2020年02月10日
ベネズエラの食料難
世界食糧計画(WFP)は2月末、ベネズエラの経済危機によるハイパーインフレで、人口の約3分の1(900万人以上)が充分な食糧を得ておらず、「飢餓と貧困」に直面し、要支援の状態にあると報告した。
この調査は、2019年7月から9月にかけて、同国政府の要請によって行われ、「食料の安全保障」に関する基準で評価された。調査結果によれば、約59%の世帯が、食料を購入するために必要な収入がない。また約65%の家庭において衛生用品、衣服、靴など、通常の暮らしに必要な日用品を購入できない状態にある。
WFPは、8,300件のアンケート調査から、家庭および地域コミュニティごとの情報を精査し、全国規模でデータを収集。食糧の消費パターン、生活設計に関する傾向、また経済的な脆弱性を分析した。結果、全世帯の約18%から二割の家庭が、何らかの問題のある状態に分類された。また、彼らの食事が多様性に欠けており、慢性的な栄養失調状態にあると判断された。
例えば、ある家族の食卓では、毎日、穀物、根、塊茎を食べることができる。しかし、豆、レンズ豆、その他の植物性タンパク質を摂取できるのが週3日、乳製品も週4日しか食べることができない。さらに、肉、魚、卵、野菜、果物などバランスある栄養状態を保つのに必須な食品は、せいぜい週に1度か2度しか食べる機会がない。
調査対象となった世帯の74%は、食品の種類を減らし、品質の悪いものを選ばざるを得ない。約6割の家庭が、そもそも食べる量自体を減らしていると言われる。また生存のために、33%の世帯は、現金収入の代わりに食料品の現物支給を受けている。また現金収入を得るために、少ない資産の売却も止むを得ない。

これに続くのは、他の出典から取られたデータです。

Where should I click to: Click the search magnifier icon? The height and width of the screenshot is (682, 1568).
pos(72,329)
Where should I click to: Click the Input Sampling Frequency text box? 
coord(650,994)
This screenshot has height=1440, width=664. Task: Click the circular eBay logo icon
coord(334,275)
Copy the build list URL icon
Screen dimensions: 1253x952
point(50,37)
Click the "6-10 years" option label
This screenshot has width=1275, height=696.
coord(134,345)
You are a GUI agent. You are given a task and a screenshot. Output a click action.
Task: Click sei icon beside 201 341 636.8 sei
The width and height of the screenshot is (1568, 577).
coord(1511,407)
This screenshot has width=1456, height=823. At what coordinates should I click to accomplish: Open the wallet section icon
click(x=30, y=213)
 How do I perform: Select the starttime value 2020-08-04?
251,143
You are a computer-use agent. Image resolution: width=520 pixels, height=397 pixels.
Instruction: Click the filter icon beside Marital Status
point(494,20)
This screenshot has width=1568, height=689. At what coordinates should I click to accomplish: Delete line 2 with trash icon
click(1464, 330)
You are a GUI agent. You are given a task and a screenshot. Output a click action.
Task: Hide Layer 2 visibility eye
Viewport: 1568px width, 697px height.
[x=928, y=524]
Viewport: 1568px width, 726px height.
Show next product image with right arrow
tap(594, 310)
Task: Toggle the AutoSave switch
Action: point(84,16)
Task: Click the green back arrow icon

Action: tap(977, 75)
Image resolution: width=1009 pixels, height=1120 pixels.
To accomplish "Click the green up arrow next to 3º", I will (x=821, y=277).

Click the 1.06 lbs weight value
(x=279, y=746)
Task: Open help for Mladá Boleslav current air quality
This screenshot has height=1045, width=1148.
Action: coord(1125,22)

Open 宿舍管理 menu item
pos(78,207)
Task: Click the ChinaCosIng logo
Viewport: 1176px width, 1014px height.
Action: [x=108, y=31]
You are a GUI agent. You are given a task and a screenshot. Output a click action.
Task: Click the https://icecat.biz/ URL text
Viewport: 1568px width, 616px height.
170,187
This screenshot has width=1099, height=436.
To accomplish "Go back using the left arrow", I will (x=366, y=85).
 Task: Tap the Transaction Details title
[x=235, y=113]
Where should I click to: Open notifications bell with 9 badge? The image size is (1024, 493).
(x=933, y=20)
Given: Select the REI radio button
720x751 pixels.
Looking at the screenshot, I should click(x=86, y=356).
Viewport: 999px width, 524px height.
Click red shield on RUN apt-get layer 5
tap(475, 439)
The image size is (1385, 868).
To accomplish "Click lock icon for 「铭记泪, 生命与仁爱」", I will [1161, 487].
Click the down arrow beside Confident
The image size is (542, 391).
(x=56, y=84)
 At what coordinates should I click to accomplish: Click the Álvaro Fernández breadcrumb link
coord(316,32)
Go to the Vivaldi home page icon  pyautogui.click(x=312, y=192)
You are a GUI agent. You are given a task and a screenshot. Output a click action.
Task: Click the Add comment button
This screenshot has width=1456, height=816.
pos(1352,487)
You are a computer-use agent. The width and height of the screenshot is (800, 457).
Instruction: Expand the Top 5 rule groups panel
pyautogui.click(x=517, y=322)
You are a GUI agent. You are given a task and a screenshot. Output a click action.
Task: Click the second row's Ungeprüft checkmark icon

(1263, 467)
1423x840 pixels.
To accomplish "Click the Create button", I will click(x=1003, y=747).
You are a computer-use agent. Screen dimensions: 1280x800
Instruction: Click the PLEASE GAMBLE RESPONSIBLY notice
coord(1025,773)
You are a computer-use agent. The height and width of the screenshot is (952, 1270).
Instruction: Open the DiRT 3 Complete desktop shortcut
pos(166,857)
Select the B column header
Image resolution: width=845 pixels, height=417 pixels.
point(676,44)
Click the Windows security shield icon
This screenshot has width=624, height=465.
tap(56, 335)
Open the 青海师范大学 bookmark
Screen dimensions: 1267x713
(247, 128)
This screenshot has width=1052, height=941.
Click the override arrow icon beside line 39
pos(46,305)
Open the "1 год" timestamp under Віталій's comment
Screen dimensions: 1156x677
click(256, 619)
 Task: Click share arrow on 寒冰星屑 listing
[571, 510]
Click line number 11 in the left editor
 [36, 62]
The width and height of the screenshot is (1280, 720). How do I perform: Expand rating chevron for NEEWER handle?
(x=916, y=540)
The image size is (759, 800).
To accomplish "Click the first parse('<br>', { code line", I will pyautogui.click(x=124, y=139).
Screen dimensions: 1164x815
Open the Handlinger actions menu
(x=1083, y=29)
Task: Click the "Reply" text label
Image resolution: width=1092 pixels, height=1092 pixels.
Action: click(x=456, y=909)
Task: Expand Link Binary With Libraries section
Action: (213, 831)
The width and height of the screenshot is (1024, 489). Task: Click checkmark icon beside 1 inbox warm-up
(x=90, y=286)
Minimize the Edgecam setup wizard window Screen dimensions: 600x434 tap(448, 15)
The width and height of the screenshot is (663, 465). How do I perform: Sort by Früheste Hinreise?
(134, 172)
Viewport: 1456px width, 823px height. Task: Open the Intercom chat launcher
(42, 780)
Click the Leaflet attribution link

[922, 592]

WFPは、これらベネズエラの状態に対して、「食の安全保障」の水準を維持するために、多くの家庭がもはや次の手がない状態であり、短期的に栄養失調となる人々の増加が見込まれると懸念を表明。特に、子ども、妊娠中および授乳中の女性、高齢者などへの影響が深刻化する恐れがある。「貧困と飢餓」を解消するためには、持続可能な「経済」活動の構築が課題となっている。